There we go again. These assertions by Pearl discredit him. Yes, mathematics can capture this perfectly well, it's the implication relation in a nutshell: X → Y means that X causes Y but we don't know whether Y causes X.
I guess, strictly speaking, implication doesn't say anything specific about causality, so you could conceivably claim that A → B ("If A, then B") is not a causal relation, because even when B always follows A we can't be assured that A is the cause of B (e.g. two alarms might go off one after the other always), but that is really splitting hairs. The semantics of implication are broad enough that they can cover both strict causality relations _and many more besides_. The intended meaning can always be made explicit in language where it's not clear from the context ...and that's what Pearl is most likely complaining about. He basically wants a stricter interpretation that can only cover causal relations so that the meaning doesn't depend on the context. Because!
The whole point here is that Pearl wants his causal reasoning framework to be accepted by everyone, even if it's not really offereing anything radically new.
You do make a good point about his agenda though, out of the entire world it's hard to imagine someone more bias to wanting to see causality be the new machine learning topic du jour!
Full disclosure: I work with Meta-Interpretive Learning, a class of algorithms that can do exactly that, for my PhD. See  for an overview and  for a more detailed explanation (I am not an author in any of those papers). MIL can go a lot further than deriving implications in propositional logic- it learns first-order logic theories, which should cover professor Pearl's expectations quite adequately.

_INFORMATION SHOWN_

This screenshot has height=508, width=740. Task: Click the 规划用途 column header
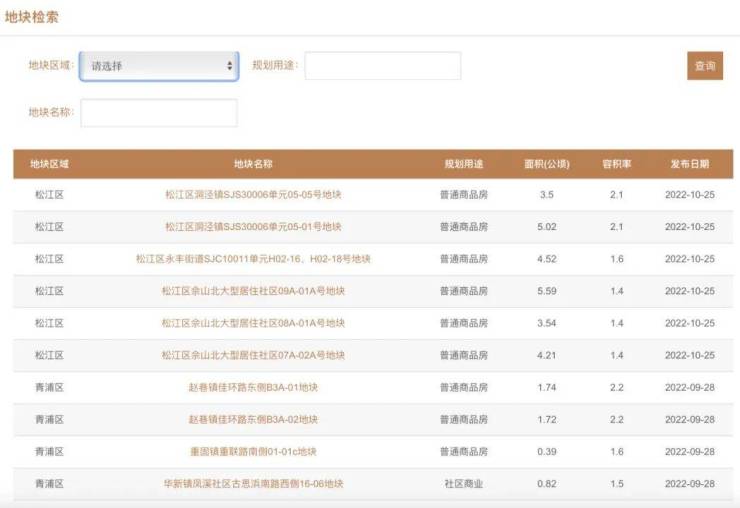pyautogui.click(x=464, y=164)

_EXERCISES TO COMPLETE_
(1) Reproduce the stretch of the Pearl and causality thread from "I guess, strictly" through "the context. Because!".
(2) Write what comes next in the Pearl and causality thread, starting after its last sentence.

_RESULTS OF THE EXERCISE_
(1)
I guess, strictly speaking, implication doesn't say anything specific about causality, so you could conceivably claim that A → B ("If A, then B") is not a causal relation, because even when B always follows A we can't be assured that A is the cause of B (e.g. two alarms might go off one after the other always), but that is really splitting hairs. The semantics of implication are broad enough that they can cover both strict causality relations _and many more besides_. The intended meaning can always be made explicit in language where it's not clear from the context ...and that's what Pearl is most likely complaining about. He basically wants a stricter interpretation that can only cover causal relations so that the meaning doesn't depend on the context. Because!

(2)
For instance, in a MIL setting it's perfectly possible to learn a theory for e.g. cause_of(A,B), from examples of what A causes what B.
As to learning counterfactuals, my thesis advisor has published papers on a Robot Scientist, a machine that carries out scientific experiments from start to end: it forms hypotheses and carries out experiments to test them, then refines its theories, etc .
That last paper was published in Nature- which makes it even harder to see how Pearl can claim that nobody knows how to do this sort of thing in machine learning. I understand if people just want to ride on the coattails of deep learning and only talk about that in the press, but it's a bit annoying all the same, to see well-established results ignored by someone so learned.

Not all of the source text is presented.